A nova Pesquisa Brasileira de Mídia, lançada há um mês pela Secretaria de Comunicação Social da Presidência da República, confirma, em números, as impressões que costumamos repetir da boca para fora – o brasileiro ama a televisão (95%), usa cada vez mais a internet (48%), mas acredita mesmo é nos jornais (58%). Em se tratando de consumo de meios de comunicação, impera o movimento, o que torna o debate um passeio no pântano.
A televisão “está” culturalmente para o brasileiro como os jornais estão para os ingleses. País às voltas com a censura desde os seus inícios, de imprensa tardia e escola cronicamente deficitária, a tevê aqui supriu a lacuna da informação escrita com a informação oral. Somos uma gente que aprende “de ouvido” e “com os olhos”. O rádio e, depois, a tevê – tomando aqui emprestados os elogios aos meios esboçados por McLuhan – nos serviram como uma luva. São mais que extensões do nosso corpo. São nossa maneira de nos relacionarmos com o mundo.
Quanto à internet, estava escrito que seria assim – desde o primeiro aparelho de fax, desde o primeiro celular, este objeto que se tornou tão amado por aqui quanto o futebol. Num país de números que tropeçam, os índices de inclusão digital são fantásticos. A rede virou uma exigência do mundo do trabalho e do uso da cidade, cada vez mais às voltas com seus aplicativos, mas, em nosso caso, também um equipamento para exercitar a oralidade hiperativa, urgente, incurável. Caminho sem volta. É importante dizer que precisamos nos acostumar a essa nova ordem, sem pessimismo, achando-nos condenados a ser uma nação tagarela e pouco reflexiva. O estágio em que estamos é o equivalente a todo mundo numa sala, falando ao mesmo tempo, sem muita ponderação. Não vai ser para sempre assim, ou do contrário estaremos fadados aos factoides.

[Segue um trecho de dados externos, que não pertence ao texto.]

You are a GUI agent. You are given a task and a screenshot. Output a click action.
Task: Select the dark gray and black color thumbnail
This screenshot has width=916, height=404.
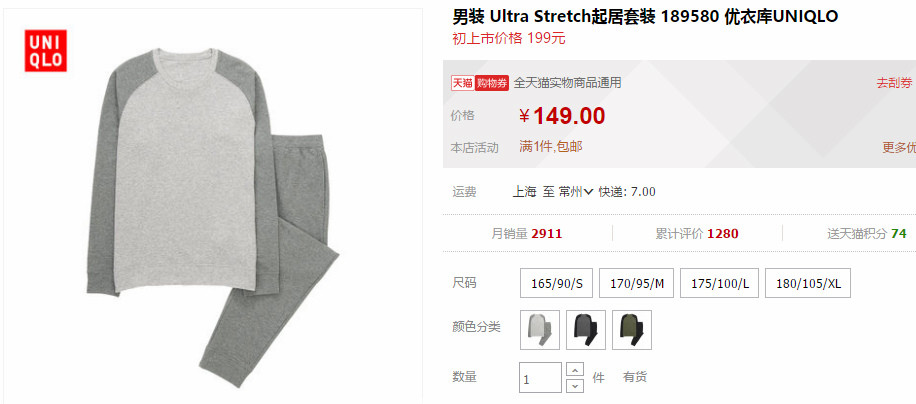coord(586,330)
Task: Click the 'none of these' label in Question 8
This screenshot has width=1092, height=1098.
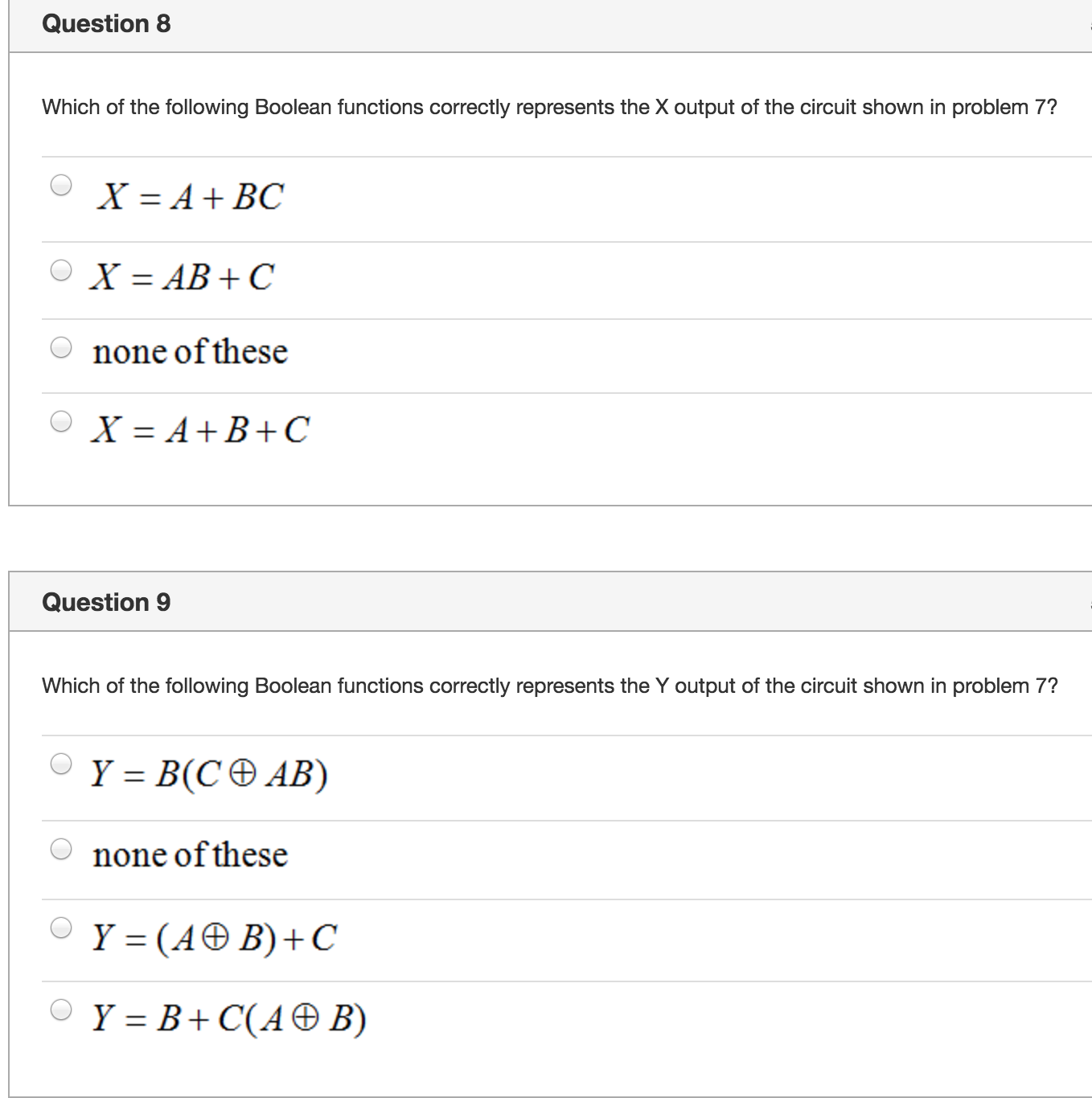Action: [190, 351]
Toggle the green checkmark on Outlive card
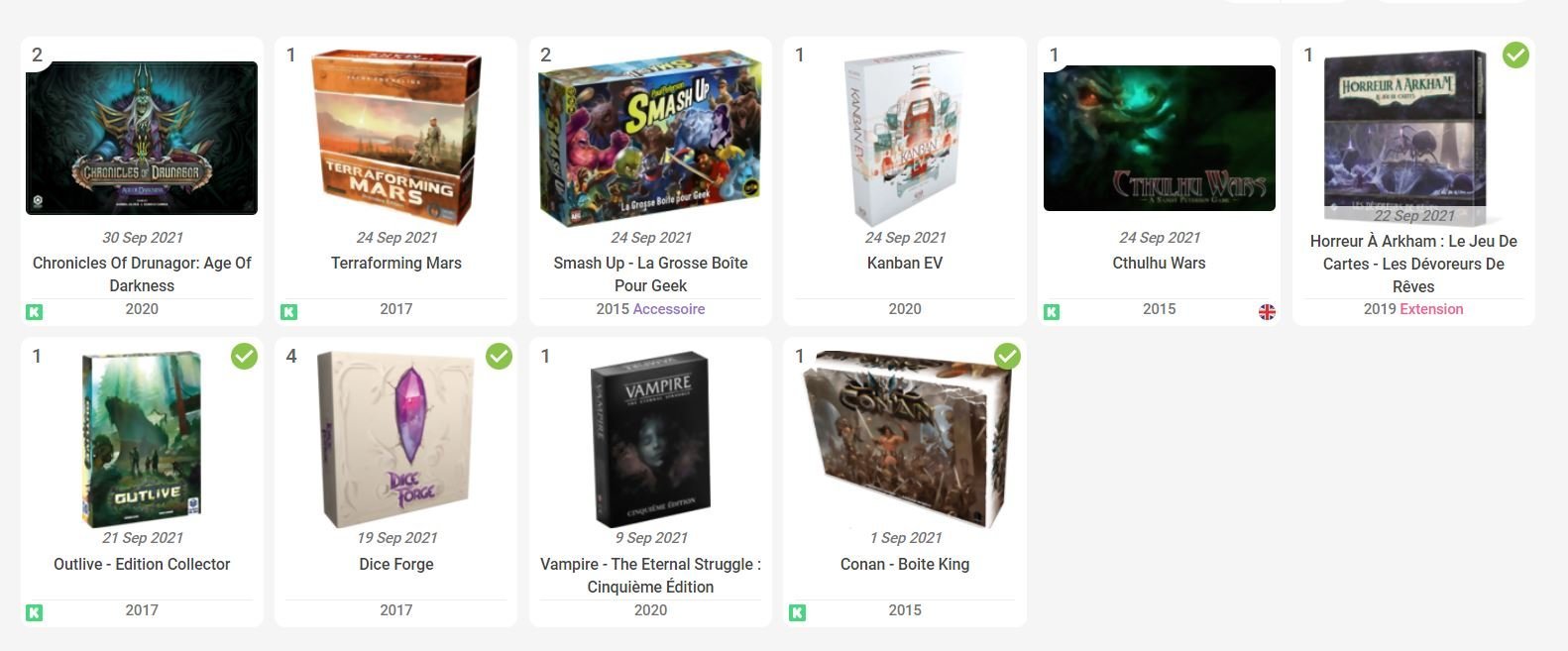Image resolution: width=1568 pixels, height=651 pixels. [244, 356]
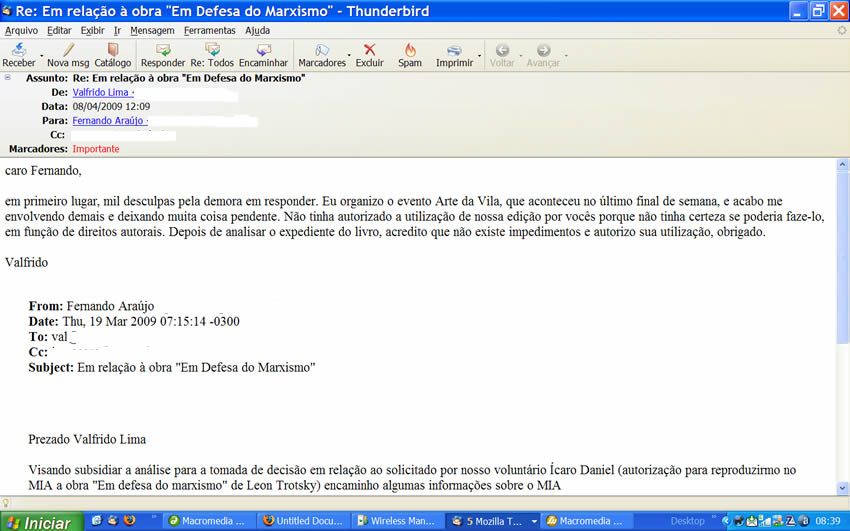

No que diz respeito à credibilidade dos jornais diante dos outros meios – afirmação contínua em pesquisas de mídia –, vale uma ponderação. Esse apreço pelos jornais faz parte da nossa contradição. Reconhecemos os impressos e os associamos à própria ideia de imprensa, em seu sentido mais magnânimo. Mas, na hora de desembolsar e pagar por essa informação crível, excelsa e necessária, a atitude é de desdém. “Eu leio na internet”, costuma dizer o cidadão escapista, tomado de autoengano. E, se acredita nos impressos – ou, melhor dizendo, nas empresas jornalísticas que os produzem, porque hoje o conteúdo dos jornais está nos mais diferentes suportes, do papel ao tablet –, por que não os lê? Uma comparação que seja com as tiragens de uma edição vespertina do Japão (uma das nações mais informatizadas do planeta) coloca o Brasil na lona. A nova classe média da Índia, país que também passa pelo fenômeno dos emergentes, qual nós, entende que ascender é se tornar leitor.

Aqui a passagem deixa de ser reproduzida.